Thorough, thoughtful, and accurate data modeling should be the starting point of detailed database design. But a surprising number of developers have little or no understanding of data modeling and shy away from what sounds like a non-profitable and time-consuming task. Glenn Lloyd looks at the typical design pitfalls that trap Access beginners and shows the basic techniques that ensure success.
My call came from a community service organization that provides specialized services both locally and remotely across the vast expanse of Northern Ontario. They were unable to solve a problem with their Access database – a problem that was both embarrassing and damaging to their relations with their membership (and to the community at large). Several months earlier, one of their key members had died. Now, despite their best efforts, his widow and the other organizations with which he had been associated were still receiving their periodic mailings addressed to him. As I listened to the story, I realized that the problem indicated a faulty database design. The staff that had developed the database had no training or understanding of relational design principles and rationale. What they had known was how they wanted to see their data laid out in reports and had designed a data structure that matched those report layouts.
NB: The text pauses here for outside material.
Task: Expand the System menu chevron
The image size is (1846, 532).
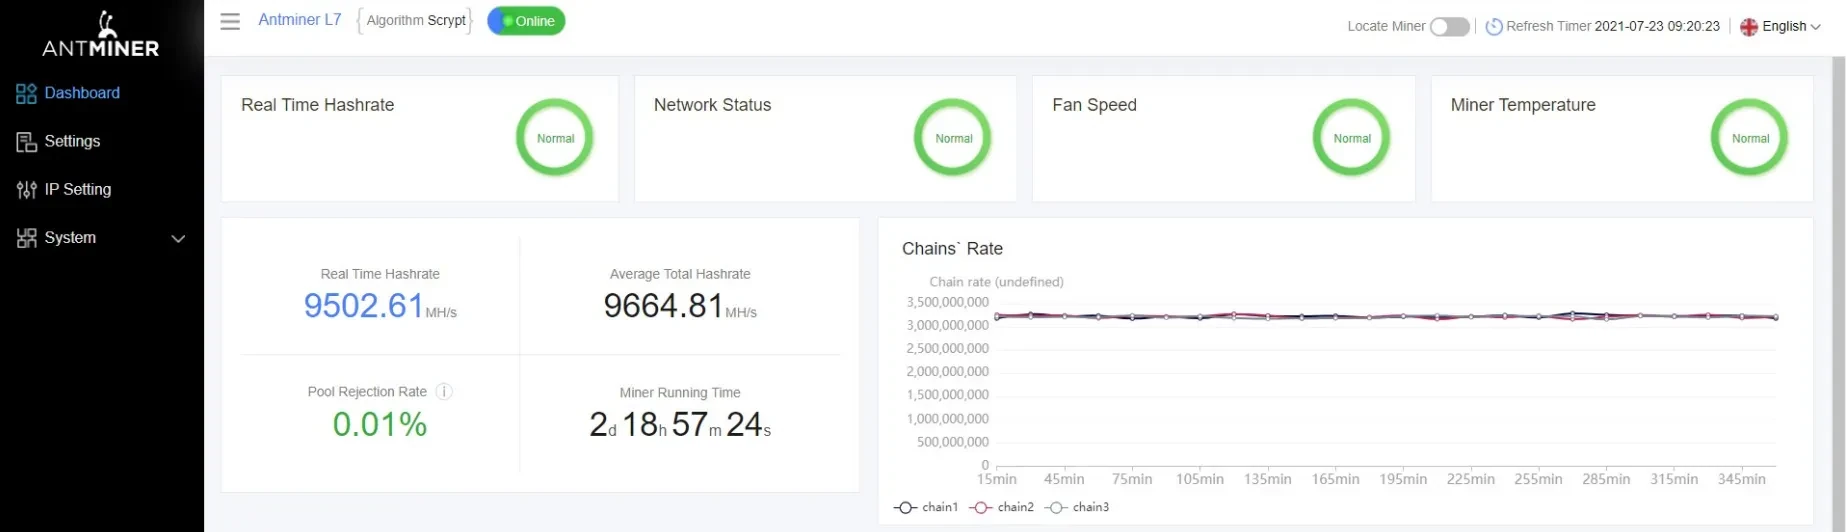Action: click(178, 239)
What made the problem embarrassing was who had died. The organization’s membership is derived from local community organizations located in various centers across Northern Ontario. Board members can represent one or more of these community organizations. The member whose death triggered the problem was a prominent member of one of the communities and either officially or unofficially represented a number of the constituent organizations. This was a very visible mistake.
The original sin
One of the goals of the original database was to have targeted mailing lists so that mailings could be restricted to specific individuals or groups according to the purpose of the mailing. The original database designers concluded that they could best accomplish this objective by subdividing membership data into several tables, one for each of the eight or nine categories that best described the community organizations the members served. This meant that some individuals, including the recently deceased member, had multiple entries, one in each of the relevant membership tables. The member whose information had brought the problem to light had at least four or five of these entries.
When all is said and done, a database is nothing more or less than a model of the real world. So, before an efficient relational database can be designed and implemented, the developer or developers must have an in-depth understanding of the nature of the real world that the database will model. A membership database, for example, doesn’t contain real people. A database contains information that may be about real people. That information describes who the real people are, where they live, the membership category to which they belong, special skill sets they bring to the group, and any other information the owners of the database need to retain about their members.
“Data modeling” refers to the first step of detailed database design. Data modeling is the basis of the ultimate table and relationship design that, when implemented, becomes the database’s structure. Data modeling’s purpose is to translate the real-world requirements (described either formally or informally) into a formal data structure.
The process of data modeling is as vital to database design and implementation as the structure that’s produced because the process requires you to study the organization and the information you want the database to track. As a result, when you follow the process you come to know your data very well and move from mere assumption and speculation to in-depth knowledge of the organization and its information needs. Along the way, you define your database structure.
While you may have already worked out an intuitive solution to the problem, don’t pat yourself on the back. Without a process, you can’t guarantee that you would have spotted the problem before it became a problem. And you don’t know that you’ll do as well with every other problem that you face. Data modeling can be done a number of different ways, but I’ll walk you through a simple three-step data modeling process. By the end of this article you’ll see how this process would have led, inevitably, to a practical solution to my client’s problem.
Step 1: Make a list
In this first step, it’s best to step back from any thoughts about how you’ll eventually organize the data. Your first step is do a simple “brain dump” of everything the database is required to track. A formal or informal requirements analysis is the best guide for this step.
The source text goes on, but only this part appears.